*YOUR INSTRUCTIONS*
Could you copy out every line of the data where the word "Task" occurs?

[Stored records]
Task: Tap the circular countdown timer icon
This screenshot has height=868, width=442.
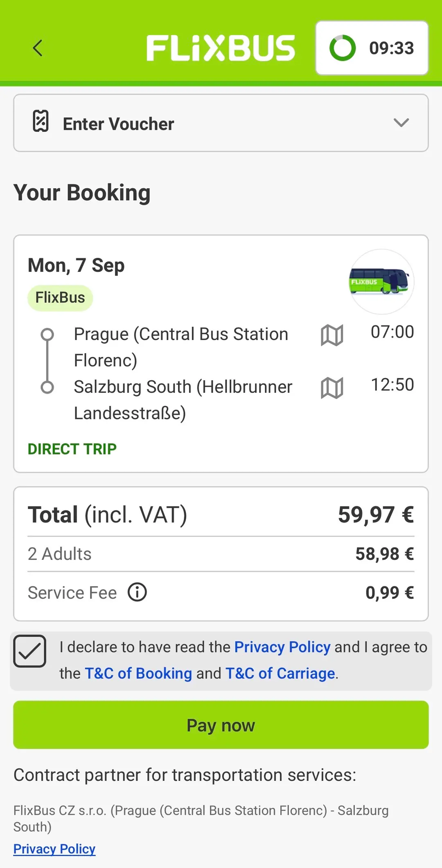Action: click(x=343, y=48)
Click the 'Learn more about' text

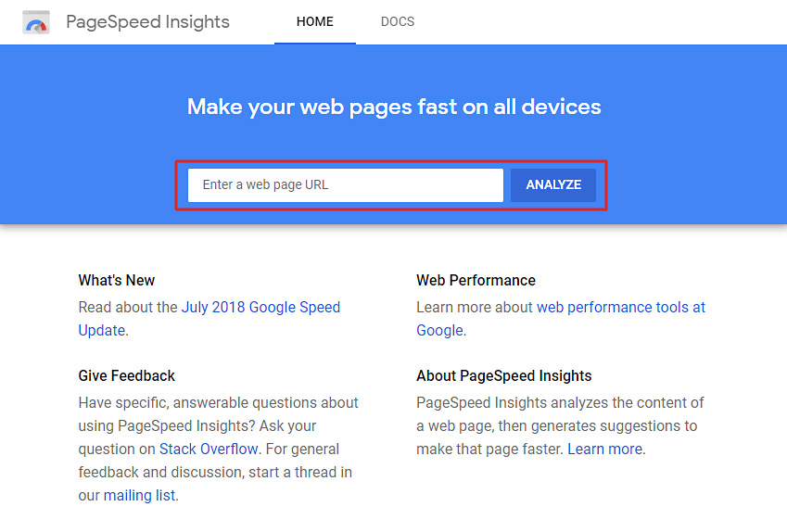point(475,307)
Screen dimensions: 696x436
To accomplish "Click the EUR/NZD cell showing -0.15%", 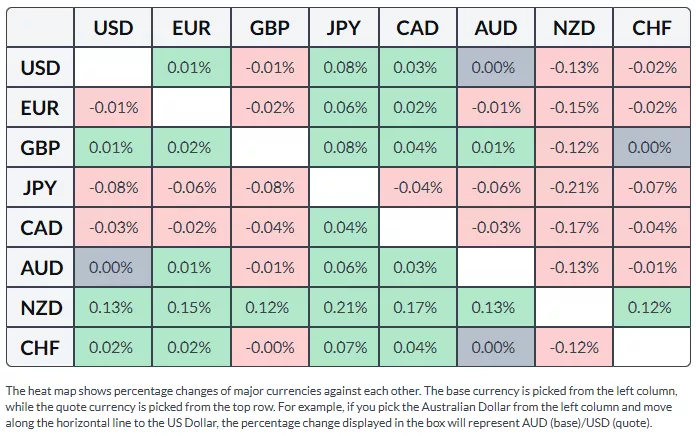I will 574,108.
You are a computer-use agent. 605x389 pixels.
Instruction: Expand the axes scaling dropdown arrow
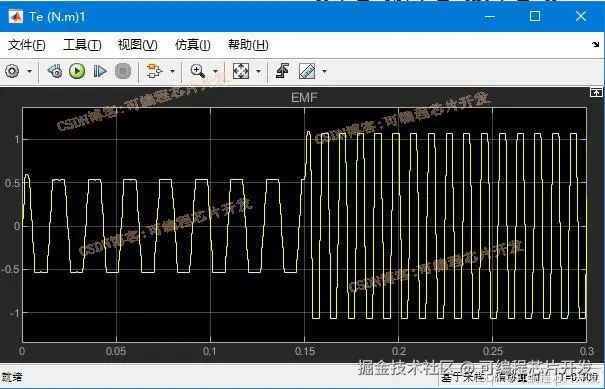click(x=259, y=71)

...

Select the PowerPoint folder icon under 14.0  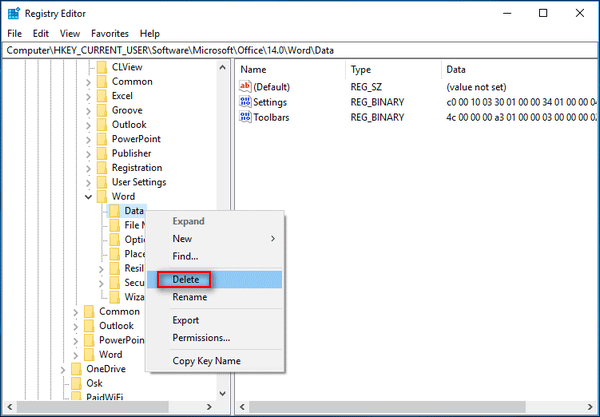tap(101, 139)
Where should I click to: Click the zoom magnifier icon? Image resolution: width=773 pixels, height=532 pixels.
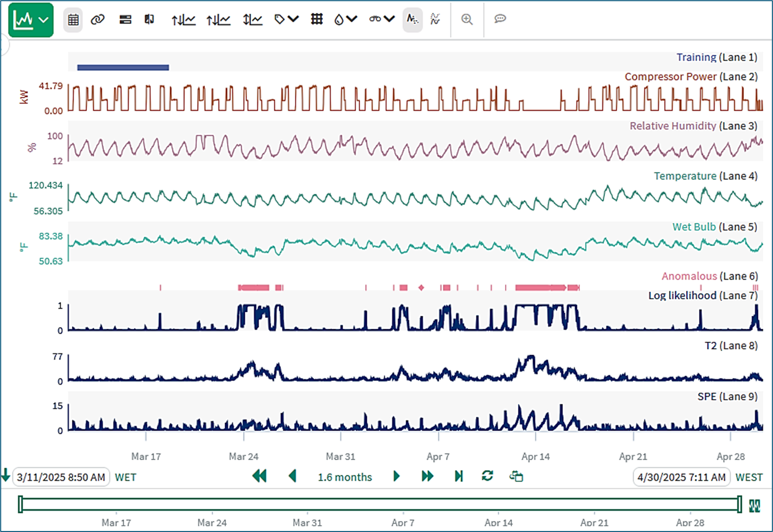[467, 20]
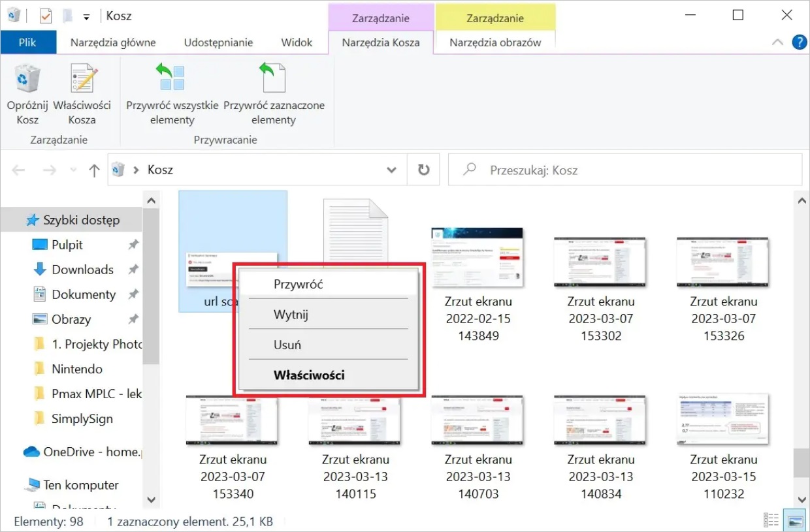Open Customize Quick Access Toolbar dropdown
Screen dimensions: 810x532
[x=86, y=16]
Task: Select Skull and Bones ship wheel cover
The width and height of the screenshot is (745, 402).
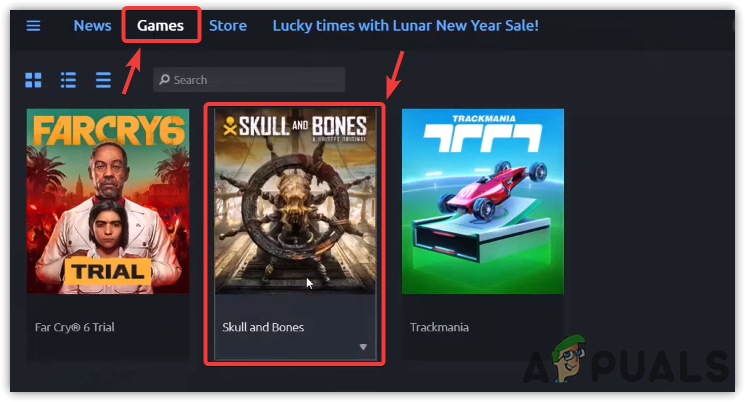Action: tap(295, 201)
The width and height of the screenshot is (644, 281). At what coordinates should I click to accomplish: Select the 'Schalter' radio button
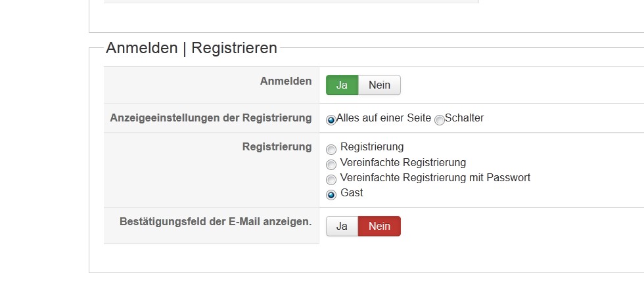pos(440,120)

*OUTPUT FOR THIS EXERCISE*
Task: Tap the circular countdown timer icon
Task: Select Skull and Bones ship wheel cover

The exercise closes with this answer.